If too much (there is no hard rule for this, but maybe something like more than half) of the dataset is missing or you cannot infill data from the existing/external sources, you can simply remove the offending entries. **Please be careful when bulk removing data as this may dramatically reduce the fitness of the model; referring to the validation figures is imperative when removing data like this**. The code to do this looks like the following:

.. code-block:: python

    # remove missing data
    raw_df.dropna(axis=0, inplace=True)

Dates with only some sites reporting or years with only some recorded months should now be removed: 
 
.. code-block:: python
    
    # remove periods when only some sites have data
    good_dates = []
    for date in sorted(set(raw_df["DATETIME"].values)):
        date_idx = raw_df["DATETIME"] == date
        date_entry = raw_df.loc[date_idx]
        if date_entry.shape[0] == len(sites):
            good_dates.append(date)
    clean_df = raw_df[raw_df["DATETIME"].isin(good_dates)]
    clean_df.reset_index(drop=True, inplace=True)

    # remove years with fewer than 12 months
    good_year_dict, indices_to_remove = {}, []
    for date in sorted(set(clean_df["DATETIME"].values)):
        dtstamp = pd.to_datetime(date)
        year, month = int(dtstamp.year), int(dtstamp.month)
        if year not in good_year_dict:
            good_year_dict[year] = [month]
        else:
            good_year_dict[year].append(month)
    for year in good_year_dict:
        good_year_dict[year] = list(set(good_year_dict[year]))
    for i in range(clean_df.shape[0]):
        row_entry = clean_df.iloc[i]
        year = int(row_entry["DATETIME"].year)
        if len(good_year_dict[year]) < 12:
            indices_to_remove.append(i)
    clean_df.drop(index=indices_to_remove, inplace=True)
    clean_df.reset_index(drop=True, inplace=True)

Finally, reducing the cleaned dataframe to just the four necessary columns and saving it is simple:

.. code-block:: python

    # drop non-necessary columns
    clean_df = clean_df[["SITE", "DATETIME", "PRECIP", "TEMP"]] 
    
    # you may also want to rename the sites
    clean_df["SITE"] = clean_df["SITE"].map({"VERY LONG SITE NAME #1": "Short1",
                                             "VERY LONG SITE NAME #2": "Short2",
                                             "VERY LONG SITE NAME #3": "Short3"})

    # save the dataframe -- .pkl is recommended because it saves datatypes and is always available in Python environments
    clean_df.to_pickle("clean_wx.pkl")

.. note::

    This is simply one approach to data pretreatment, guided by the input dataframe to ``swxg`` and how both the fitting and generation procedures work.
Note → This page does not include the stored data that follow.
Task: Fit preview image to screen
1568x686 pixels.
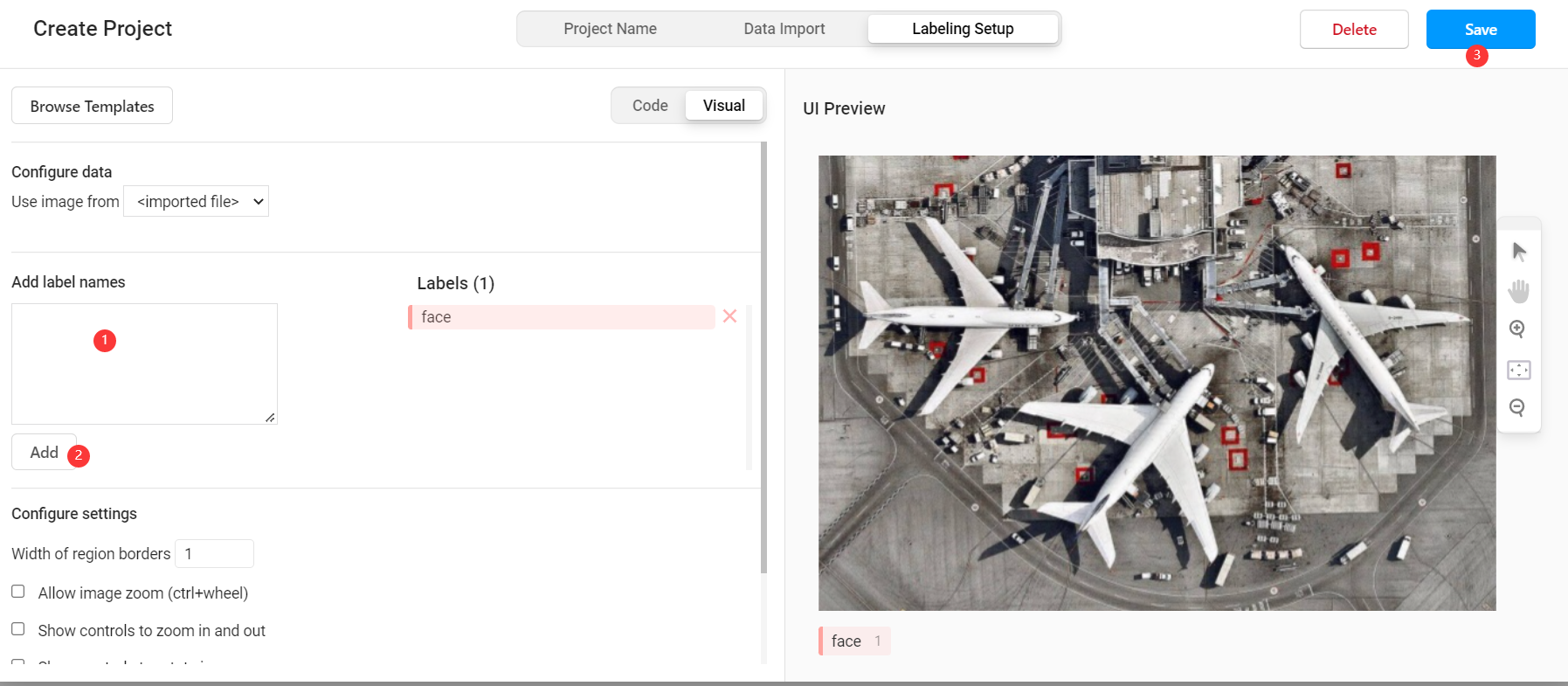Action: [x=1519, y=370]
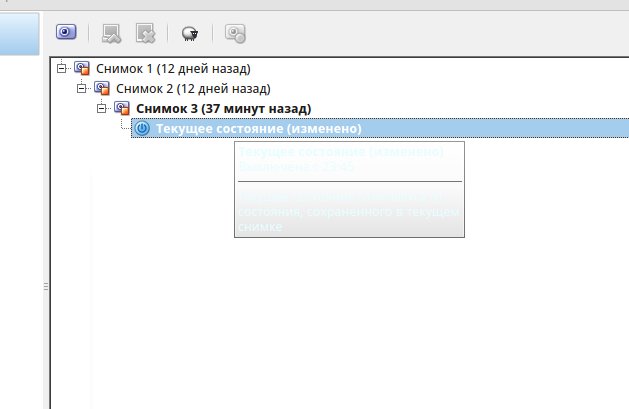Select Снимок 2 (12 дней назад) entry
The width and height of the screenshot is (629, 409).
193,89
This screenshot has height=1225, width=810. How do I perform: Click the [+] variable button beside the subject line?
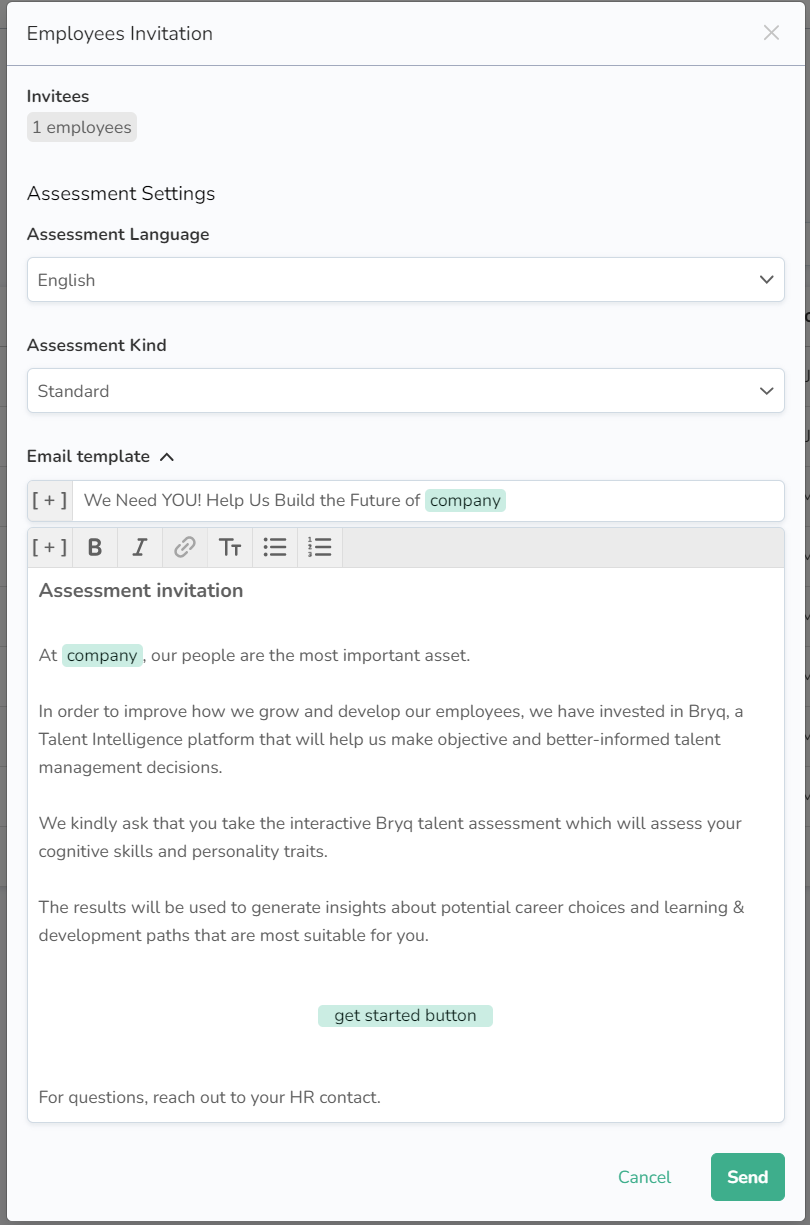point(50,500)
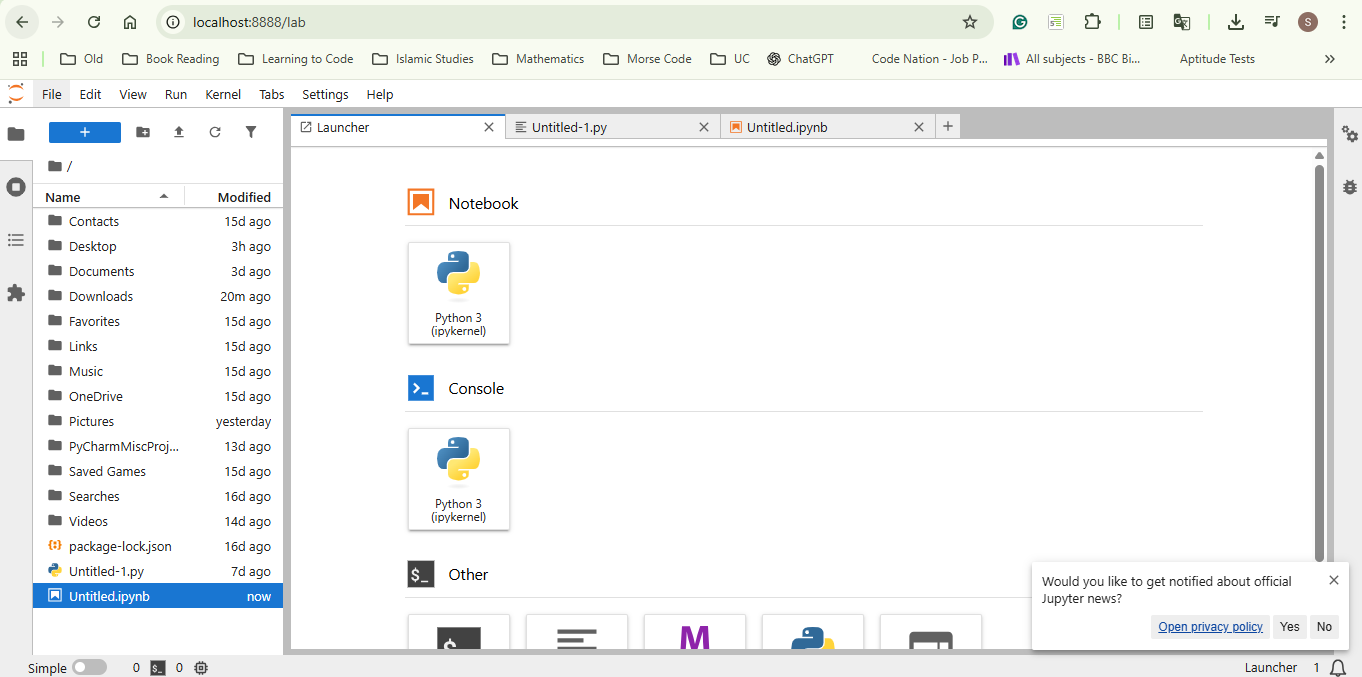Open the Kernel menu
1362x677 pixels.
[x=223, y=94]
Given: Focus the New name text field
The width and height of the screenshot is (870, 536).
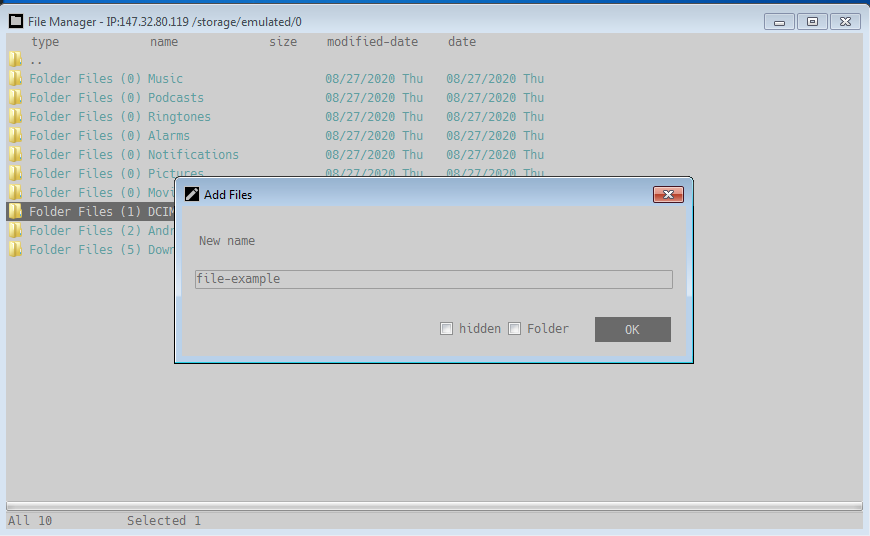Looking at the screenshot, I should (x=434, y=279).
Your dataset may require more pretreatment and cleaning than just the outline provided here.

A Note on Bias-Correction
-------------------------

Additional data sources can also be used to infill missing data, and using external sources can sometimes be preferable to simply removing datapoints. If using "secondary" sites to infill a primary, bias-correction of the secondary site(s) to the primary site(s) of interest is required. Bias-correction algorithms for hydroclimatic variables are a well-studied problem, and you can find some more information on how to do this `for precipitation <https://doi.org/10.1002/joc.2168>`__ and `for temperature <https://doi.org/10.1016/j.heliyon.2024.e40352>`__ at the linked sources.